Nevertheless, summers from those days of yore underscored the genuine neighborhood quality that existed—one that is gone with the hot winds around these parts. Very few people sit out on their stoops nowadays, even on comfortable summer nights. Kids aren’t playing outdoor games on the streets—none at all. Why...we even played a game called “flashlight,” aka “flashlight tag,” to extend our active summer days after the sun had set.

Without air conditioning in our upstairs lair, the excessive heat of the past was not a barrel of laughs. And, too, there used to be regular utility brown outs back in the 1970s, with power cut back on the hottest of nights, lights dimming, and, worse than all that, refrigerator ice cubes not fully freezing and tasting pretty bad to boot. But somehow we endured the worst of the summertime heat. We played doubleheader games of stickball on hot asphalt in ninety-plus degrees weather, and didn’t bring any liquid refreshments with us. It’s just what we did. In retrospect, I wonder why we didn’t think to bring water, or an alternative thirst quencher, in a thermos jug or something, but they were just different days. Individual bottles of water for sale didn’t yet exist, and we would have thought that quite bizarre. We just played the games we had always played—and that previous generations had played—and returned home parched. We’d then hit the iced tea jug or lemonade pitcher. A stickball peer of mine often referred to his life-saving need for “H-2-O.”

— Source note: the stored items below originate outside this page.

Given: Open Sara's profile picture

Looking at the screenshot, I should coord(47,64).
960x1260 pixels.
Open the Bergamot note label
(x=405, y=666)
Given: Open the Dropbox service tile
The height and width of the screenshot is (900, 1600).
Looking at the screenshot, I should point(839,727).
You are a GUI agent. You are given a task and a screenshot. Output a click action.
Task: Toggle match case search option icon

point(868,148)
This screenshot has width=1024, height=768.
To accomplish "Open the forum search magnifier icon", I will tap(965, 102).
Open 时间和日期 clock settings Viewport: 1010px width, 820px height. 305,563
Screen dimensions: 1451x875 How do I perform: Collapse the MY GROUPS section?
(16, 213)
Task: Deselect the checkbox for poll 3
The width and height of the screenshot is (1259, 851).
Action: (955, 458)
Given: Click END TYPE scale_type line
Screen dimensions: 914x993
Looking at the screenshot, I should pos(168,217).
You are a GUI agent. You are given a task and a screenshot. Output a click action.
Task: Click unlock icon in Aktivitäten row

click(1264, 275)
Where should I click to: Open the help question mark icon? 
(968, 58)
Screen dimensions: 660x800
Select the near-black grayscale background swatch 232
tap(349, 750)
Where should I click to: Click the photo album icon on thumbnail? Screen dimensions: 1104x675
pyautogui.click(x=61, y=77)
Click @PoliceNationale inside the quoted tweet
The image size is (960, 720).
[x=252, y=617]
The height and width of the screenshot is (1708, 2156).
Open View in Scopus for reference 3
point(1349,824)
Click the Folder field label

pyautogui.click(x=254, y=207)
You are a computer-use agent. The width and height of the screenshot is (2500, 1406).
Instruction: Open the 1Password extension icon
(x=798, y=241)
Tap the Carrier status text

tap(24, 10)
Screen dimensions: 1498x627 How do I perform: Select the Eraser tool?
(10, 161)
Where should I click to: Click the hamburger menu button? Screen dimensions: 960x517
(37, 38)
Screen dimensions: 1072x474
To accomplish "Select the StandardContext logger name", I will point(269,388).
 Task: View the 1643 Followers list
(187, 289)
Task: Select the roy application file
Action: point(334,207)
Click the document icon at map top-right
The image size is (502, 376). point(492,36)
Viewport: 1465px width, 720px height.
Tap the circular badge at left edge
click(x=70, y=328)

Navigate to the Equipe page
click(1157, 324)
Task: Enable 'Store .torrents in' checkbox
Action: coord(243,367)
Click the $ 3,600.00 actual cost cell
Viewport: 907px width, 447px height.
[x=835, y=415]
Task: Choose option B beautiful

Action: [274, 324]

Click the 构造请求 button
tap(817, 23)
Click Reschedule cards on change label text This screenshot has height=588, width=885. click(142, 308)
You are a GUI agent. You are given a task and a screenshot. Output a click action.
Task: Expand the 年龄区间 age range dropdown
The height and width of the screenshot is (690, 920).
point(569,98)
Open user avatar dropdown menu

Sure, I prefer air conditioning. I’d long ago broken ranks with my late father on that score. What a great invention. Honestly, I don’t look back fondly on being miserable in the summertime heat, sucking in the poor air quality of New York City, and sticking to my bed sheets on the warmest of nights. But I do look back affectionately on the lost neighborhood, and the sense of community, that has been cast asunder—not by air conditioning, but by the times.